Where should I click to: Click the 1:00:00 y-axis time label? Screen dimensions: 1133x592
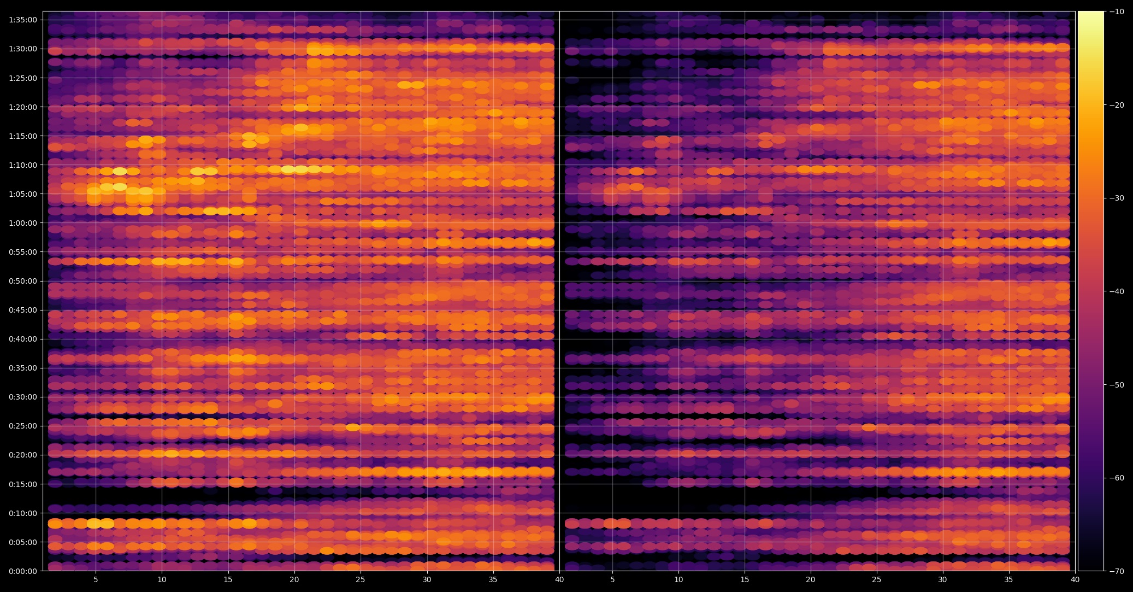point(23,223)
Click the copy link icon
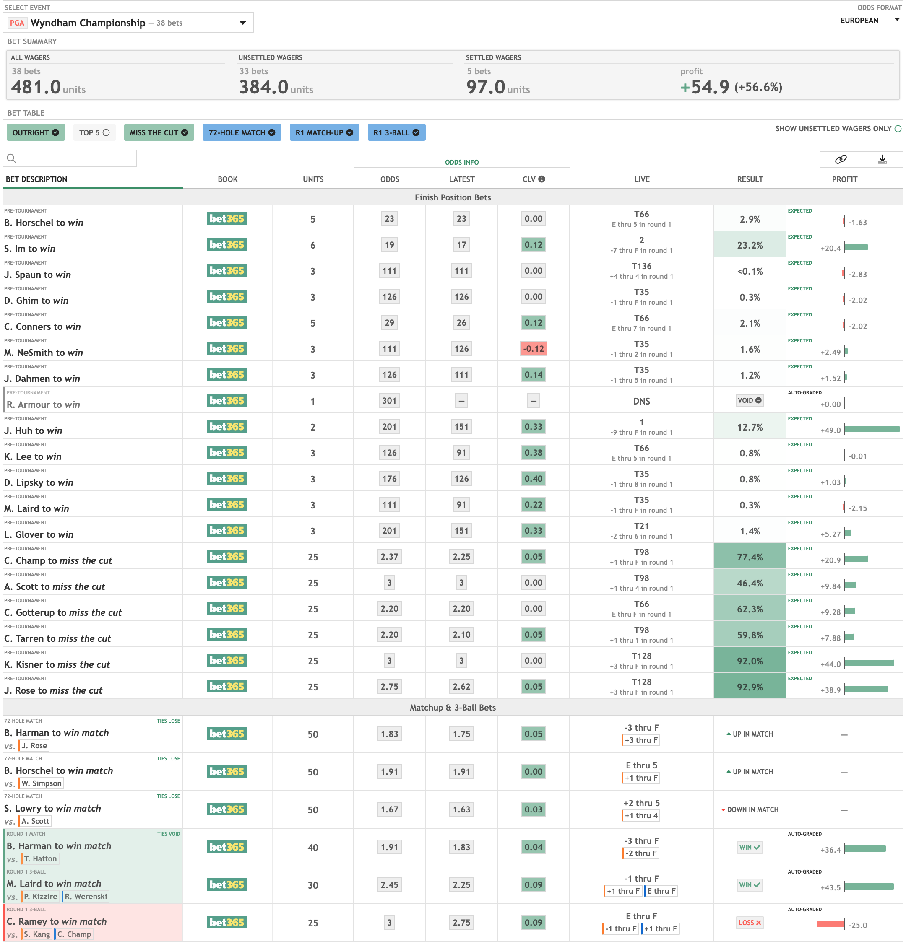The image size is (906, 944). (840, 159)
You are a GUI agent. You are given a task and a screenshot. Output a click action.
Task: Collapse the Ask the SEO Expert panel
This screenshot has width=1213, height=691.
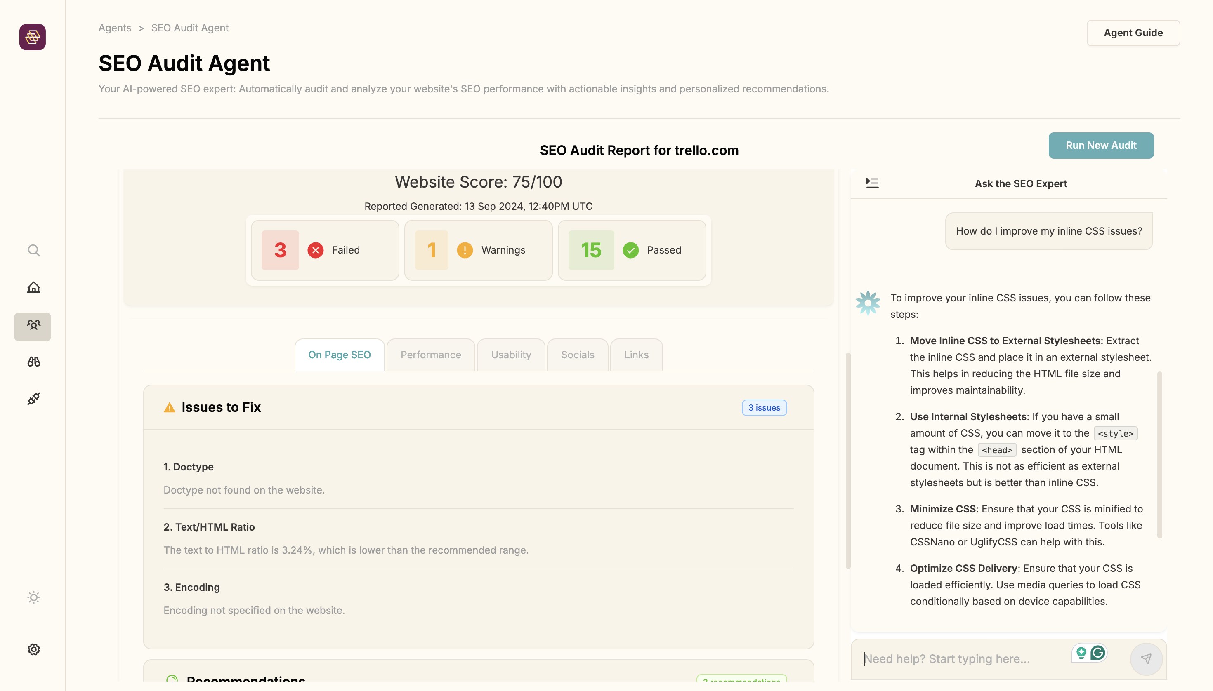[872, 183]
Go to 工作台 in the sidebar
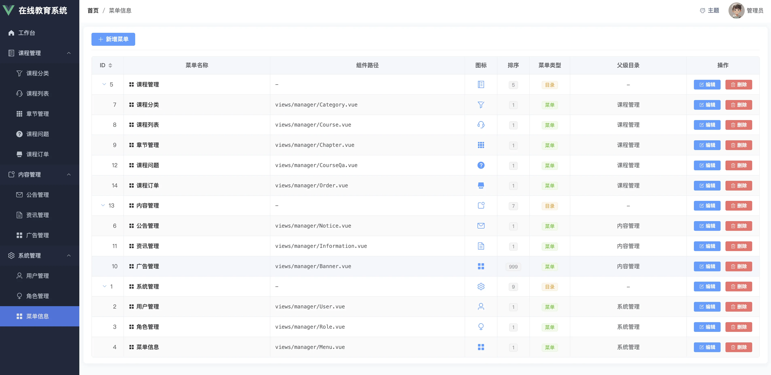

* **WHAT YOU WILL DO**: Every line of the listing is to be repeated exactly, and the pictures are to be dropped.

* **PROBLEM SOLUTION**:
Where should I click to: Click the 1:00:00 y-axis time label? Screen dimensions: 1133x592
point(23,223)
Click the copy link icon
The image size is (906, 944). (840, 159)
You are a GUI agent. You are given a task and a screenshot. Output a click action.
Task: Collapse the Ask the SEO Expert panel
This screenshot has width=1213, height=691.
[872, 183]
Go to 工作台 in the sidebar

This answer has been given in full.